Data taken from a collection:
------------------------------

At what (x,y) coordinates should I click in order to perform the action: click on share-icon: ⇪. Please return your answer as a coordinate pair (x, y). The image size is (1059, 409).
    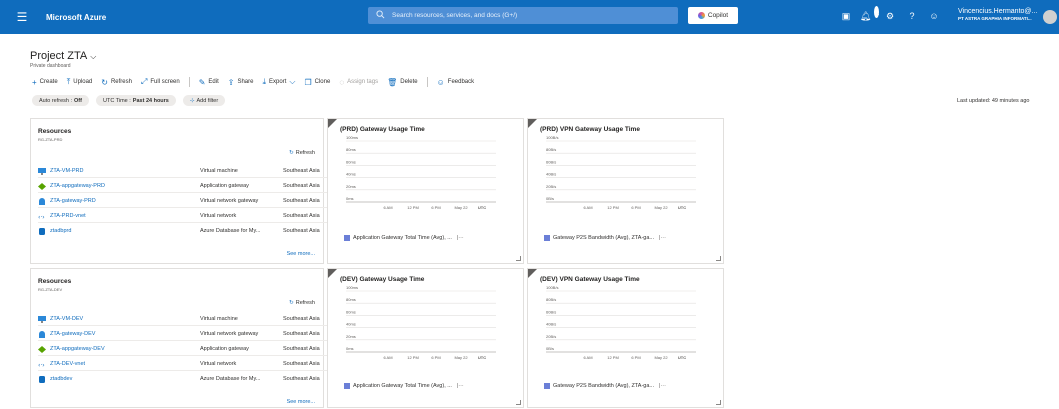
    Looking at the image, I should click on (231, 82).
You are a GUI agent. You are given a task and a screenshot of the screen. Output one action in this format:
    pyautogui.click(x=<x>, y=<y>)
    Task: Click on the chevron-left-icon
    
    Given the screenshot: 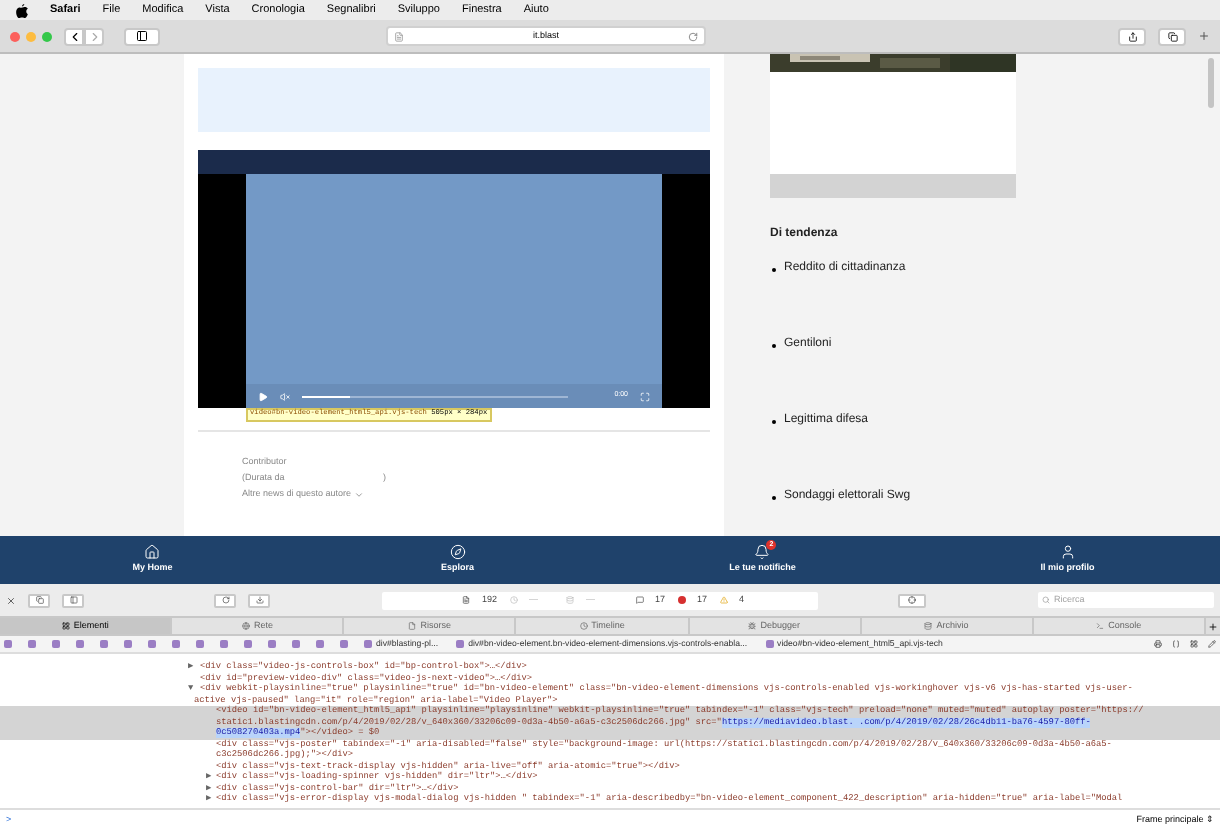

------------------------------

> Assigned task
Convert each line of the listing above into an entry in a numbered list, skipping any blank lines. Leave the pictures out of your answer.

> Written answer
1. At what (x,y) coordinates should I click in order to perform the action: click on share-icon: ⇪. Please return your answer as a coordinate pair (x, y). The image size is (1059, 409).
2.     Looking at the image, I should click on (231, 82).
3. You are a GUI agent. You are given a task and a screenshot of the screen. Output one action in this format:
4.     pyautogui.click(x=<x>, y=<y>)
5.     Task: Click on the chevron-left-icon
6.     Given the screenshot: 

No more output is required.